My claim is that the picture that we get (or give, for those of us who teach) in a compilers class is, to some degree, a beautiful answer to the wrong question.
To answer your question more directly, an LL(1) grammar can't parse all kinds of things that you might want to parse; the "natural" formulation of an 'if' with an optional 'else', for instance.
But wait! Can't I reformulate my grammar as an LL(1) grammar and then patch up the source tree by walking over it afterward? Sure you can! To some degree, this is what makes the question of what kind of grammar your parser uses largely moot.
Also, back when I was an undergraduate (1990-94), whitespace-sensitive grammars were clearly the work of the Devil; now, Python and Haskell's designs are bringing whitespace-sensitivity back into the light. Also, Packrat parsing says "to heck with your theoretical purity: I'm just going to define a parser as a set of rules, and I don't care what class my grammar belongs to." (paraphrased)
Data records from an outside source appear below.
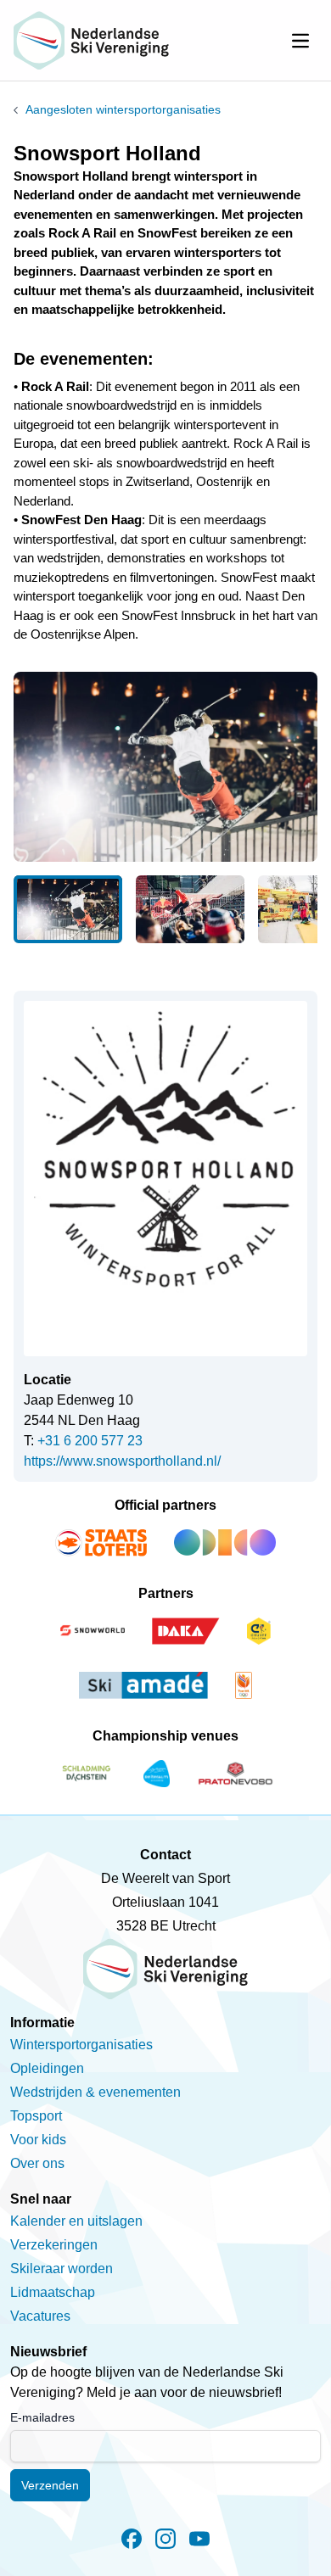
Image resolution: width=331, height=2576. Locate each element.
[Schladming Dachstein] (86, 1773)
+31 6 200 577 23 (90, 1440)
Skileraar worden (61, 2268)
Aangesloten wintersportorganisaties (123, 109)
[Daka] (186, 1631)
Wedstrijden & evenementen (95, 2092)
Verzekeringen (54, 2245)
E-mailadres (42, 2417)
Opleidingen (47, 2068)
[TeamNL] (243, 1685)
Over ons (37, 2163)
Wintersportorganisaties (81, 2044)
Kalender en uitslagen (76, 2221)
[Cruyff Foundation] (259, 1631)
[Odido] (225, 1542)
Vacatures (40, 2316)
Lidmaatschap (52, 2292)
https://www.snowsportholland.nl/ (122, 1461)
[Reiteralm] (156, 1773)
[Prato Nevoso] (235, 1773)
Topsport (36, 2116)
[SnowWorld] (92, 1631)
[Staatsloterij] (101, 1542)
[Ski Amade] (143, 1685)
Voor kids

In summary, I would agree with what I believe to be your implied suggestion: in 2009, a clear understanding of the difference between the classes LL(k) and LR(k) is less important in itself than the ability to formulate and debug a grammar that makes your parser generator happy.
The difference between LL and LR is primarily in the lookahead mechanism. People generally say that LR parsers carry more "context". To see this practically, consider a recursive grammar definition with S as the starting symbol:
A -> Ax | x
B -> Ay
C -> Az
S -> B | C
When k is a small fixed value, parsing a string like xxxxxxy is a task better suited to an LR parser. However, these days the popular LL parsers such as ANTLR do not restrict k to such small values and most people no longer care.
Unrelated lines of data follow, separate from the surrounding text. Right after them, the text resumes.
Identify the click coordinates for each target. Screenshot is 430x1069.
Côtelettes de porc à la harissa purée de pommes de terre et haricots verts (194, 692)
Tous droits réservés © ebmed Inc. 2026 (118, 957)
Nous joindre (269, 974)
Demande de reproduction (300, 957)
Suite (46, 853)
I hope this is more or less in line with your question. Of course Knuth showed that any unambiguous context-free language can be recognized by some LR(1) grammar. However, in practice we are also concerned with translation.
As a side note: You might also enjoy reading http://www.antlr.org/article/needlook.html.
This is by no means proven, but I have always questioned whether LR-like parsing is really similar to how the brain works when reading certain notations. For example, when reading an English sentence it is pretty obvious that we read from left-to-right. But, consider the pattern bellow:
. . . . . | . . . . .
I rather expect that with short patterns such as this one people do not literally read "dot dot dot dot dot bar dot dot dot dot dot" from left to right, but rather processes the pattern in parallel or at least in some kind of fuzzy iterative manner. In other words, I do not believe we necessarily read all patterns in a left-to-right manner with the kind of linear lookahead that a LL/LR parser employs.
Furthermore, if we can describe any context-free language using an LR(1) grammar then it is clear that simply recognizing a string is not the same as "understanding" it.
well, for one, Left recursive definitions are impossible in LL(k) grammars (as far as i know), don't know about others. This doesn't make itimpossible to define other things just a massive pain to do otherwise. For instance, putting together expressions can be easy in a left-recursive language (in pseudocode):
lexer rule expression = other rules
| expression
| '(' expression ')';
As far as syntactically useful things that can be made with left-recursion, um does simpler grammars count as syntactically useful?
The capabilities of a language are not limited by its syntax and grammar.
It's possible to define any language feature with an LL(k) grammar, it just might not be very readable to humans.